Exercise objective: Rewrite the listing below, putting "desktop agent" everywhere "computer-use agent" appears and changing nothing else.
BEGIN Supplied entries
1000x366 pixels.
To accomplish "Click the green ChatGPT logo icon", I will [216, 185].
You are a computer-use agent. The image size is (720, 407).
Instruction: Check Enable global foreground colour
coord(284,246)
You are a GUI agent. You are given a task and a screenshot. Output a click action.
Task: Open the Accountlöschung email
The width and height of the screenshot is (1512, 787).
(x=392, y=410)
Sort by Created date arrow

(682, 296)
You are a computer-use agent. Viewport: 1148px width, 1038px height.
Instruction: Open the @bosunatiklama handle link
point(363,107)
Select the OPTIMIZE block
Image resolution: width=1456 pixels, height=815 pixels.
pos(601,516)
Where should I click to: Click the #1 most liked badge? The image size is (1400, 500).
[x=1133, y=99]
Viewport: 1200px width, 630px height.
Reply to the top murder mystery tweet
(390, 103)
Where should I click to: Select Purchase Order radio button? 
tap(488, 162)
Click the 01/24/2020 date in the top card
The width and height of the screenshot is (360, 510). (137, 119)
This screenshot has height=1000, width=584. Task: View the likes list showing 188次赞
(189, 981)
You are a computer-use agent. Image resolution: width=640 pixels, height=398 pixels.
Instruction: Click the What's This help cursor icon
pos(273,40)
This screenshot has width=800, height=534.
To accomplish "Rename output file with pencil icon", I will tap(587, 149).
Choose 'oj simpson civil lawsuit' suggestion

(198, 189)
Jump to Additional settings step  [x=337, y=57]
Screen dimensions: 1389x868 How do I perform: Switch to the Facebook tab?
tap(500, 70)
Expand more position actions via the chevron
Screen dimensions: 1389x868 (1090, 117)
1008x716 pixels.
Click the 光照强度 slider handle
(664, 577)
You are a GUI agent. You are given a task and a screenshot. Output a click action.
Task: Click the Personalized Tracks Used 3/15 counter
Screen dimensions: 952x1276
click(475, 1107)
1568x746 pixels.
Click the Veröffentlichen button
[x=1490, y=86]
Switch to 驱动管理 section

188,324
END Supplied entries
Output:
1000x366 pixels.
To accomplish "Click the green ChatGPT logo icon", I will [216, 185].
You are a desktop agent. The image size is (720, 407).
Instruction: Check Enable global foreground colour
coord(284,246)
You are a GUI agent. You are given a task and a screenshot. Output a click action.
Task: Open the Accountlöschung email
The width and height of the screenshot is (1512, 787).
(x=392, y=410)
Sort by Created date arrow

(682, 296)
You are a desktop agent. Viewport: 1148px width, 1038px height.
Instruction: Open the @bosunatiklama handle link
point(363,107)
Select the OPTIMIZE block
Image resolution: width=1456 pixels, height=815 pixels.
pos(601,516)
Where should I click to: Click the #1 most liked badge? The image size is (1400, 500).
[x=1133, y=99]
Viewport: 1200px width, 630px height.
Reply to the top murder mystery tweet
(390, 103)
Where should I click to: Select Purchase Order radio button? 
tap(488, 162)
Click the 01/24/2020 date in the top card
The width and height of the screenshot is (360, 510). (137, 119)
This screenshot has height=1000, width=584. Task: View the likes list showing 188次赞
(189, 981)
You are a desktop agent. Image resolution: width=640 pixels, height=398 pixels.
Instruction: Click the What's This help cursor icon
pos(273,40)
This screenshot has width=800, height=534.
To accomplish "Rename output file with pencil icon", I will tap(587, 149).
Choose 'oj simpson civil lawsuit' suggestion

(198, 189)
Jump to Additional settings step  [x=337, y=57]
Screen dimensions: 1389x868 How do I perform: Switch to the Facebook tab?
tap(500, 70)
Expand more position actions via the chevron
Screen dimensions: 1389x868 (1090, 117)
1008x716 pixels.
Click the 光照强度 slider handle
(664, 577)
You are a GUI agent. You are given a task and a screenshot. Output a click action.
Task: Click the Personalized Tracks Used 3/15 counter
Screen dimensions: 952x1276
click(475, 1107)
1568x746 pixels.
Click the Veröffentlichen button
[x=1490, y=86]
Switch to 驱动管理 section

188,324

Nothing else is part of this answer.